Myth 5 “Different races are more prone to mental illness”
Studies show that all races and ethnicities are affected by the same rate of mental illness. There is no single race more or less susceptible to having a mental health condition. However, for some people, culture may influence how they interpret symptoms of a mental health condition preventing them from getting help. While the rates are the same, it is important to highlight the awareness of mental illness in varying minority groups, as these groups are often times overlooked in the potential differentiating outcomes of mental illnesses.
Genetics certainly play a role in the development of depression, alongside a combination of other environmental, psychological, and biological factors. We are all vulnerable as a result of multiple risk factors including genetics, biology, environment, and life experiences. There are a number of risk factors for depression, some of which are modifiable such as level of education, employment status, work stress, and job security. Fortunately, there are also protective factors such as being married, level of income, adult achievement and sense of mastery, and perceived social support. Having the knowledge of modifiable risk and protective factors can inform prevention and intervention programs designed for specific cultures.
Myth 6 “If you can function you must not be depressed”
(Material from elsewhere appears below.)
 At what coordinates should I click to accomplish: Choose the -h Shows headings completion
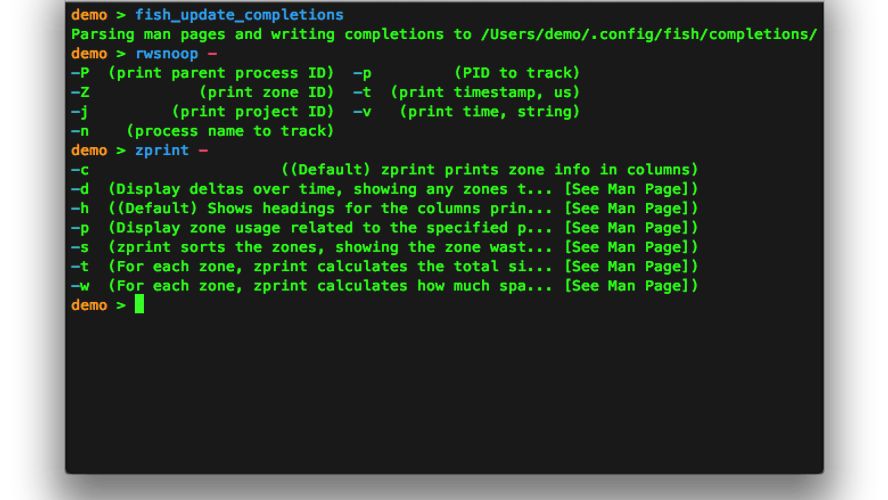point(385,208)
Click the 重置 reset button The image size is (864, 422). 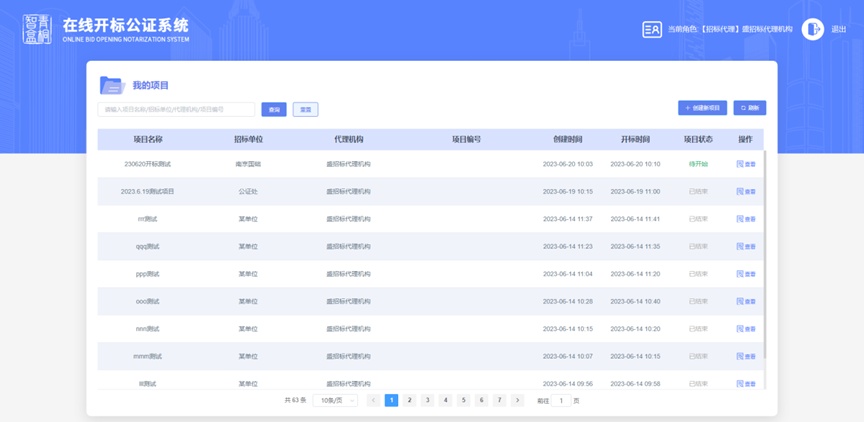[x=305, y=109]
We live in a society that values a perceived perfection, leading us to believe that doing things “perfectly” leads to happiness and success. For this reason, it may be a surprise to many that there is a significant connection between depression and perfectionism. Stressful situations can be difficult for all people, not just those who live with mental illness. People with mental health conditions have jobs, go to school, and are active members of their communities. Many employees can and do work, and are just as productive, while experiencing symptoms associated with mental illness. Some of the world’s most successful people that challenge this myth are Abraham Lincoln, Theodore Roosevelt, Winston Churchill, George Patton, Sir Isaac Newton, and Stephen Hawking.
Myth 7 “Pray it away”
Positive thought, religion, and spirituality are powerful ways we can nurture our souls, which are important aspects of a multidisciplinary approach to treatment. However, incorporating these practices into our daily lives should not be the only form of treatment. Our brains are the most important organ in our bodies and can become sick just like our heart, lungs, and liver, and should be treated in the same way by a professional.
As an illustration, diabetes and depression both involve changes to the endocrine system. If you know someone who is having flare-ups with their diabetes, you know not to tell that person to simply “pray about it.” Hopefully “pray about it” is followed with stating “go see your doctor.” A mental health condition can be just as serious as a physical one, so we must be proactive with our treatment of managing and treating both physical and mental illnesses. The most effective treatment someone can receive is one that is planned, in collaboration with their licensed health provider and themselves.
It is important to understand that depression does not have to be “a life sentence.” Resources and support do exist, and it is up to each individual to work through their personal discomfort and vulnerability to reach out for support. A good starting place could be to reach out to your primary care physician or confidential employee assistance hotline.
This article is meant for information purposes only and does not constitute medical advice. Individuals should consult their health care providers to discuss health risks and preventative measures.